Blaine sortit un manga de son sac . Le seul souvenir agréable de sa jeunesse. Il feuilleta l’ouvrage et présenta au génie une des images en noir et blanc.

— Lui, c’est Dartreign, la némésis du héros. À ce moment de l’histoire, il détient les pleins pouvoirs. Une force surhumaine pouvant détruire une montagne d’un coup de poing. Une immortalité totale avec une jeunesse éternelle et la capacité de se régénérer, même si son corps est explosé. Ses cinq sens sont surdéveloppés. Et enfin, il sait voler à une vitesse extrême. Une sorte de Superman maléfique en gros, capable de faire repousser ses membres. Sa seule faiblesse : la magie. Mais elle n’existe pas chez nous. Mon vœu est simple ! Génie ! Je veux les mêmes pouvoirs que Dartreign !

Dhajii s’exécuta et en un instant, transforma le corps de Blaine. Le jeune homme n’y croyait pas. Il détenait les facultés de son super-vilain fétiche.

— Et bien, c’est la première fois que l’on me réclame un tel souhait. Généralement, on me demande la richesse ou un rang social élevé.

Blaine souriait sadiquement, en prenant conscience de ses pouvoirs. De nombreuses possibilités s’offraient désormais à lui.

— Qu’en est-il de votre deuxième vœu, maître ?

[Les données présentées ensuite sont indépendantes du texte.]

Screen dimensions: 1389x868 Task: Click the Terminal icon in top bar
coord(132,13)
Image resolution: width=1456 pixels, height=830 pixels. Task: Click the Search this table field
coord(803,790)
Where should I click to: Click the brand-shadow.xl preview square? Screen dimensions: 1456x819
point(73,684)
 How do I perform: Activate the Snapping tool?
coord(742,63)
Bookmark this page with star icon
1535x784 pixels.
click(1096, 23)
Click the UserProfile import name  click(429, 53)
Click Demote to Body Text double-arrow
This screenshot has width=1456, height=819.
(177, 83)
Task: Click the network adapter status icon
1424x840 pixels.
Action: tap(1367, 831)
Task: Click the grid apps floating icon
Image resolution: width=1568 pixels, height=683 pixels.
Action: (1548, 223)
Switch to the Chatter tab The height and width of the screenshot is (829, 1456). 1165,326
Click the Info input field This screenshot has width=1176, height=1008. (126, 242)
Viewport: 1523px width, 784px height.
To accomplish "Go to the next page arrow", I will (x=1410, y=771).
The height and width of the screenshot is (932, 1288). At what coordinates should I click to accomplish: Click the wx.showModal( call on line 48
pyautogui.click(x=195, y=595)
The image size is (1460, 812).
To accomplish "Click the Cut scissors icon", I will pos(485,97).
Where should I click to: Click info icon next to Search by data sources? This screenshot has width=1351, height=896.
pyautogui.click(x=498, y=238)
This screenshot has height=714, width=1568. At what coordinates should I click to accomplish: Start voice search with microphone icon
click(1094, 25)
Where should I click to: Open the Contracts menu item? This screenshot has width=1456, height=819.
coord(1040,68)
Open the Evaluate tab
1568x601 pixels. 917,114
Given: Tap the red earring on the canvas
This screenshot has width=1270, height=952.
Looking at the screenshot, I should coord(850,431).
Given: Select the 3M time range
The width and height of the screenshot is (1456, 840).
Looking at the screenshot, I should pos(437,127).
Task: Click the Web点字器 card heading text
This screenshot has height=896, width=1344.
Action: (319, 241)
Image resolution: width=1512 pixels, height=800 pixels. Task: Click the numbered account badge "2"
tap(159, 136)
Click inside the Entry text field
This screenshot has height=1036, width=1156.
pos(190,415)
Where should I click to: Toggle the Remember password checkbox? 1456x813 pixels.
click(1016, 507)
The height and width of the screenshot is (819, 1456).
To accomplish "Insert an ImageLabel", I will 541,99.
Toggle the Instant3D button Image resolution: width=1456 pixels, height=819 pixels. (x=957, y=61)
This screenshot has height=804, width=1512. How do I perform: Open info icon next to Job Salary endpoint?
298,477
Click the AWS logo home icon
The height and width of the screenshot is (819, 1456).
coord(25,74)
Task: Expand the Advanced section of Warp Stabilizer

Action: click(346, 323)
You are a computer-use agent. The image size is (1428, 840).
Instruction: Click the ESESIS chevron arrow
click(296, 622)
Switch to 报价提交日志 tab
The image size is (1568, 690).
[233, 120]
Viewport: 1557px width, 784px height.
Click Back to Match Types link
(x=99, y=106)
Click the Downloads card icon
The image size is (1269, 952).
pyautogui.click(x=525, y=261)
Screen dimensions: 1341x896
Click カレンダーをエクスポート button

— Pour l’instant, je n’en ai pas besoin. Tu vas m’accompagner pour réaliser mon projet : transformer ce monde en un tas de cendres. Possédant tous les deux la vie éternelle, nous avons tout le temps nécessaire. Je deviendrai le fléau des mortels. La revanche de la Terre. Le destructeur de parasites. Installe-toi bien, ça va nous divertir, mon cher Dhajii !

C’est ainsi que commença le grand génocide de Blaine. Il allait de ville en ville anéantir les humains. Aucune pitié, aucune distinction qu’ils soient femmes, enfants ou vieillards. Tous devaient disparaître. Il prenait son temps, les tuait à mains nues sans aucune difficulté. Pour changer, il s’amusait à utiliser leur artillerie. Les différents gouvernements essayèrent de le contrer, mais rien ne venait à bout de lui : balles, missiles, ainsi que l’arme nucléaire. Son corps, même en poussière, se régénérait à chaque fois et sa force titanesque lui permettait d’exploser les machines de guerre en un seul coup. Certains pays avaient réussi à le contenir quelque temps, un enfermement par exemple dans des prisons ultra-sécurisées. Mais il s’en sortait, éliminant tout sur son passage. Et il aimait ça : massacrer, écarteler, écraser… La vue du sang le stimulait, la peur des hommes lui donnait une sublime jouissance. La chasse et le meurtre étaient ainsi devenus sa drogue. Il fut surnommé le démon. Et son génocide continuerait tant qu’un mortel respirerait le même air que lui.